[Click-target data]
..............................

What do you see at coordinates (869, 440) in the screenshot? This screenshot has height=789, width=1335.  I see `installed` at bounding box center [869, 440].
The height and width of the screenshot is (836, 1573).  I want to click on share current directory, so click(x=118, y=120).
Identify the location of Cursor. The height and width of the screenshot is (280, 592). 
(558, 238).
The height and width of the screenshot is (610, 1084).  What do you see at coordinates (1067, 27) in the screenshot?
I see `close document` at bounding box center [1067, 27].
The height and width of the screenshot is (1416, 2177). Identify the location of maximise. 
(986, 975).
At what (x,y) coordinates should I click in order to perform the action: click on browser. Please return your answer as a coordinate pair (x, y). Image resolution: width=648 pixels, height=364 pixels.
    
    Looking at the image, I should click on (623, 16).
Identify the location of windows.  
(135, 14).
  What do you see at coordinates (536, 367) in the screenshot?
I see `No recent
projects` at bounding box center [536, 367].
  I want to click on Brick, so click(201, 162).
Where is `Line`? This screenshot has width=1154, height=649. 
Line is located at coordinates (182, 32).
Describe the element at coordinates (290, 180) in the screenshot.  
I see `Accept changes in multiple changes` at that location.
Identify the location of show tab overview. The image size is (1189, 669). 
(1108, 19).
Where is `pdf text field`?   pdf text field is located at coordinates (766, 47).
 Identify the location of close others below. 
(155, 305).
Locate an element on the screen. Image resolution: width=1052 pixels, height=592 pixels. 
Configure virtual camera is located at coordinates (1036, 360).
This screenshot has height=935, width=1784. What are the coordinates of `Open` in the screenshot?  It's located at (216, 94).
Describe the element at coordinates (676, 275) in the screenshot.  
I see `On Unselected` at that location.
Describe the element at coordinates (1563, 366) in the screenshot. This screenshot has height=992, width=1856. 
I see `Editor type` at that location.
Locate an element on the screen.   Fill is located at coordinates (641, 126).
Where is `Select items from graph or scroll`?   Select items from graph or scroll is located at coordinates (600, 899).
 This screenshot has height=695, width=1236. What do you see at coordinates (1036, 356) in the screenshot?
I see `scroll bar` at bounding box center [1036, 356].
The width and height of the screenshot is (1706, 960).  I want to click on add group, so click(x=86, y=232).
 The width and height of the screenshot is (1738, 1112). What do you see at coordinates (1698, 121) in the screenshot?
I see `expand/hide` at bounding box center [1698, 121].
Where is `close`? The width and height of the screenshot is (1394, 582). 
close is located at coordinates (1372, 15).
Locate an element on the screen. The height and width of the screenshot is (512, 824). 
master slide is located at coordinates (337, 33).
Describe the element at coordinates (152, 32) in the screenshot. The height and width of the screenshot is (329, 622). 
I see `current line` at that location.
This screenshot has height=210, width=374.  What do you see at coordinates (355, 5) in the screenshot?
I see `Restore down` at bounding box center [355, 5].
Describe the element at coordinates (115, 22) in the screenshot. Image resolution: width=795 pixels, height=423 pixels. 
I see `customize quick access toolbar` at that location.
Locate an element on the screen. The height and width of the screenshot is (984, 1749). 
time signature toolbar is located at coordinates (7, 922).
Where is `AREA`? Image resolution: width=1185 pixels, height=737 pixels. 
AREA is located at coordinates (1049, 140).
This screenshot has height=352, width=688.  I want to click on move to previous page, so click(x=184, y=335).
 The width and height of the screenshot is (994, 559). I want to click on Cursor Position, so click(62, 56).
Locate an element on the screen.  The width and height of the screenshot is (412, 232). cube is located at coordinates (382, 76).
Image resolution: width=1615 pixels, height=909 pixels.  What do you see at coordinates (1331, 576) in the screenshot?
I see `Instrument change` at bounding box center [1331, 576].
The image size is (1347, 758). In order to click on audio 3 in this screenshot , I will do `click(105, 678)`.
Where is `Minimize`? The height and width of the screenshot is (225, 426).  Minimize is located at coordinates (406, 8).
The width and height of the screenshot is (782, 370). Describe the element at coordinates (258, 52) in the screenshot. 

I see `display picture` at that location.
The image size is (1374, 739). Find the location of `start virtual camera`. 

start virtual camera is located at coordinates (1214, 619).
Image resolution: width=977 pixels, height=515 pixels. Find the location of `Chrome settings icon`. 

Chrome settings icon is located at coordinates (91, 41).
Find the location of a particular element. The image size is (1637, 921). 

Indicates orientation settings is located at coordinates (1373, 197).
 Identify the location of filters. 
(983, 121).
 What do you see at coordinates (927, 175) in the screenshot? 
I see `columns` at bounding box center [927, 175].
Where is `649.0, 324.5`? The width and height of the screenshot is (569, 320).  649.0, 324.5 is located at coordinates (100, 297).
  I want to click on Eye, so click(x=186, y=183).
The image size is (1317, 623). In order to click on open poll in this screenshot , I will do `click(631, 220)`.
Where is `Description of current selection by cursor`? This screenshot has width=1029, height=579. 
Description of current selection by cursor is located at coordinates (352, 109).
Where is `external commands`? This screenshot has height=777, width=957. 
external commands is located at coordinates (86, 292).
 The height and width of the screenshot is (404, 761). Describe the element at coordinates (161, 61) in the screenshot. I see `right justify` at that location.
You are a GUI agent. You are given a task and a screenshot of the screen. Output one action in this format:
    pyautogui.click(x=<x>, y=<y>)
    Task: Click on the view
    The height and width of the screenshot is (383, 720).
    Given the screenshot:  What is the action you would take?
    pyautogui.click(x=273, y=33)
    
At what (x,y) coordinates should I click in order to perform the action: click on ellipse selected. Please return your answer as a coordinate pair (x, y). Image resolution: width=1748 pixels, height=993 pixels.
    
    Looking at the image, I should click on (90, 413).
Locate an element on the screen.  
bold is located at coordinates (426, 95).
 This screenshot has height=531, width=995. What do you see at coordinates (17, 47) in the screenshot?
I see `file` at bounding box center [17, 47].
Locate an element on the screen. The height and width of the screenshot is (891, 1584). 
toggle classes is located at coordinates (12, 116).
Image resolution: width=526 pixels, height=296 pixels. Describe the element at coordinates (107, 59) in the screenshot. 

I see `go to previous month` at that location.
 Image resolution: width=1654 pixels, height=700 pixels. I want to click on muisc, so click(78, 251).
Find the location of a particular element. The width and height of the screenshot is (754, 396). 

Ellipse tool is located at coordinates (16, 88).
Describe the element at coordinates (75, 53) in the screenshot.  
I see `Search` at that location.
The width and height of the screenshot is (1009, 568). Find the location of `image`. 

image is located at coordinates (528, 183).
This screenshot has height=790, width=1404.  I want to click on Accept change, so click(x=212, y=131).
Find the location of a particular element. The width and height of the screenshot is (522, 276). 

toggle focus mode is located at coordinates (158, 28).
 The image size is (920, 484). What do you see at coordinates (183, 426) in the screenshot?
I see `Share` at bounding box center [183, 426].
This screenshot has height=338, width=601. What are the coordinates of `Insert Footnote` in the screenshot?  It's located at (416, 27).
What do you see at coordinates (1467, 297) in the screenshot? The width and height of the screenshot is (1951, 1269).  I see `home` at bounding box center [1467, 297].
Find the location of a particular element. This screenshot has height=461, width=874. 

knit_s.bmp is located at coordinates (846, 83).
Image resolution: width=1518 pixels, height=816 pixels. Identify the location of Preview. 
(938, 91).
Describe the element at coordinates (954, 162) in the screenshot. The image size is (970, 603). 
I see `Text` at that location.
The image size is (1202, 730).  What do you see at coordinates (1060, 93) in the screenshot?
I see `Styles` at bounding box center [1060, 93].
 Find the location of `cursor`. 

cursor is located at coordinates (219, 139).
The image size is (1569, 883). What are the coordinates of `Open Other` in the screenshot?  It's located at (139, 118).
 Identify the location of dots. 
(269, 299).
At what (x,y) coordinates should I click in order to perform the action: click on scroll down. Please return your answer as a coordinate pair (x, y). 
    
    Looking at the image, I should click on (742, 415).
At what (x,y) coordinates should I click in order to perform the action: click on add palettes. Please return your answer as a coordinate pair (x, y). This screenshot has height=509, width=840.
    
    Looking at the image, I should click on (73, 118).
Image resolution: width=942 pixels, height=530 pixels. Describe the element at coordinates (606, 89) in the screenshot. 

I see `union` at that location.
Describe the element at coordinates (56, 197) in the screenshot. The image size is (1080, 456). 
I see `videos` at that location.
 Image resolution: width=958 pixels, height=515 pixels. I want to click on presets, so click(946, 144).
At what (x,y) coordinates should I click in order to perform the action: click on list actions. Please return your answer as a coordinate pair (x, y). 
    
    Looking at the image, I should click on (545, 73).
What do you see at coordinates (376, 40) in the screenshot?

..............................

Directions for this task ▸ Rewrite everything from the line containing "The width and height of the screenshot is (1706, 960)." down to the line containing "close is located at coordinates (1372, 15).", swapping "Where is" for "Where's" and leaving every other part unchanged.

Result of this exercise ▸
The width and height of the screenshot is (1706, 960).  I want to click on add group, so click(x=86, y=232).
 The width and height of the screenshot is (1738, 1112). What do you see at coordinates (1698, 121) in the screenshot?
I see `expand/hide` at bounding box center [1698, 121].
Where's `close`? The width and height of the screenshot is (1394, 582). 
close is located at coordinates (1372, 15).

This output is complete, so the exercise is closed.